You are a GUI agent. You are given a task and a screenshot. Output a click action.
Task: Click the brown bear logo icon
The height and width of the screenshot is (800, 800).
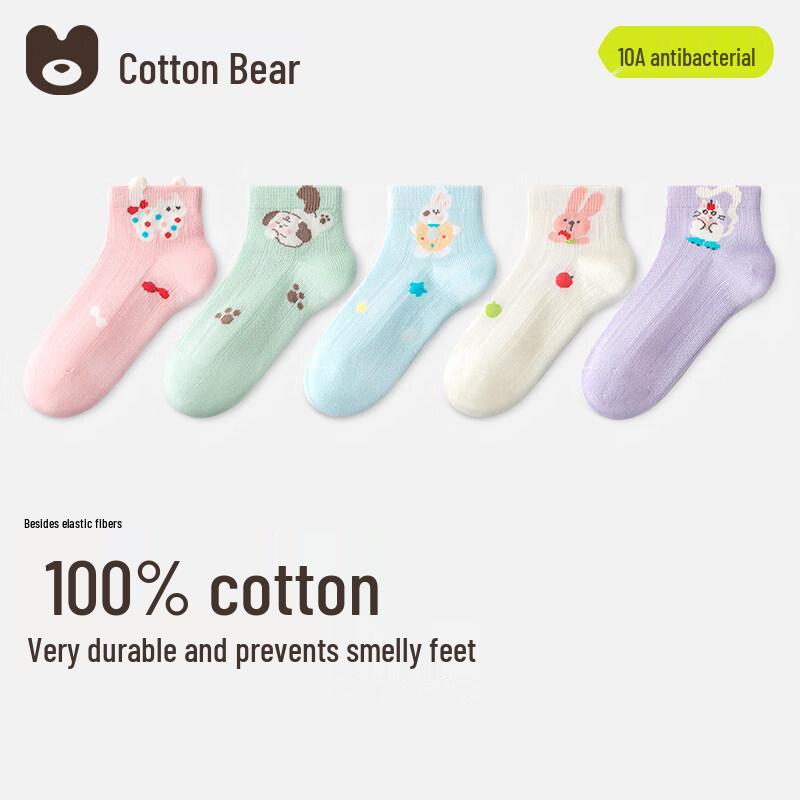click(x=62, y=60)
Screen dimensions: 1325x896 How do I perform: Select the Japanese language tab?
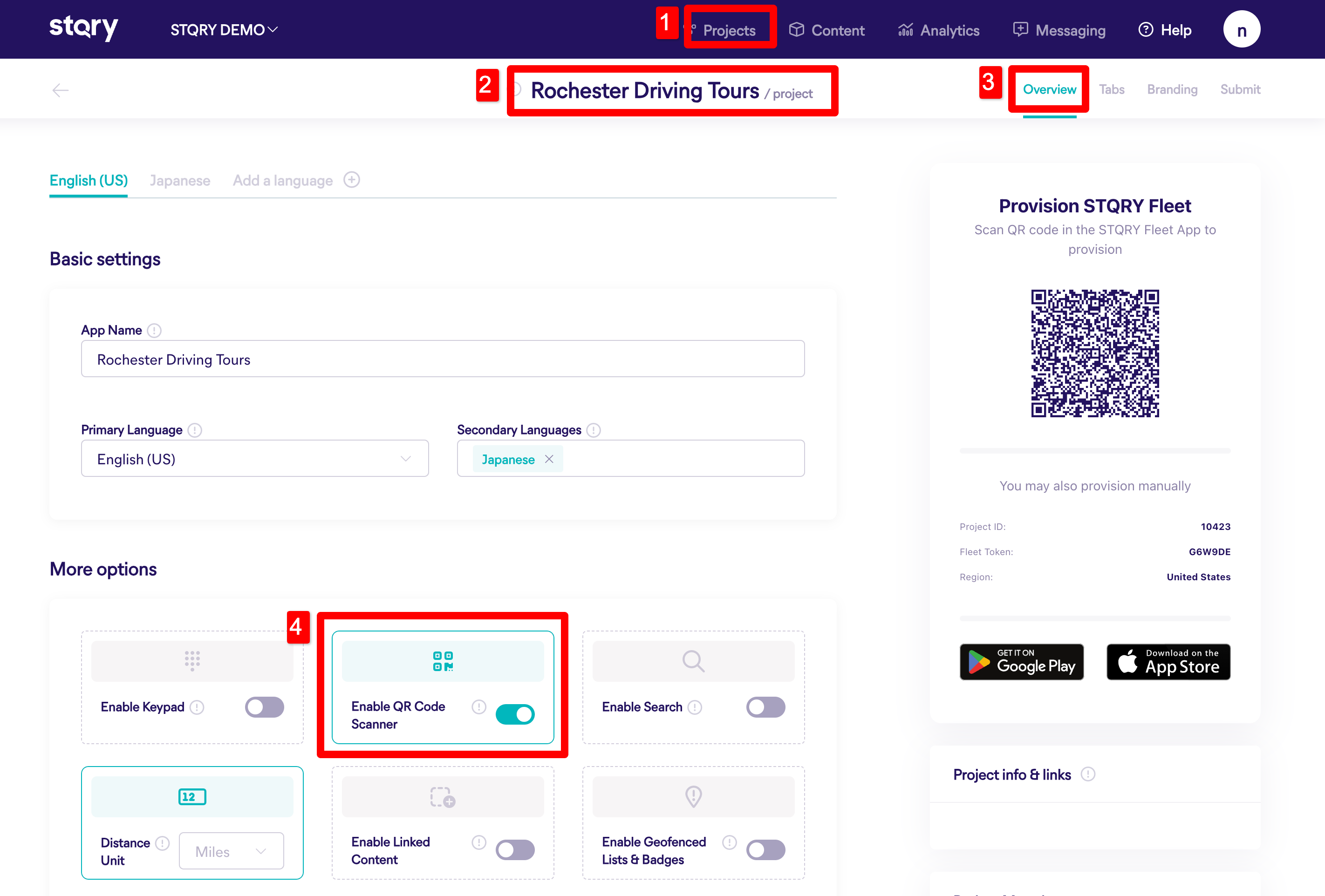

Your goal: Please rewrite the entries above as a JSON list of strings, one string per line, with blank lines left out. Leave the pictures out of your answer.

The completed task:
[
  "You are a GUI agent. You are given a task and a screenshot. Output a click action.",
  "Task: Click the brown bear logo icon",
  "The height and width of the screenshot is (800, 800).",
  "click(x=62, y=60)",
  "Screen dimensions: 1325x896 How do I perform: Select the Japanese language tab?"
]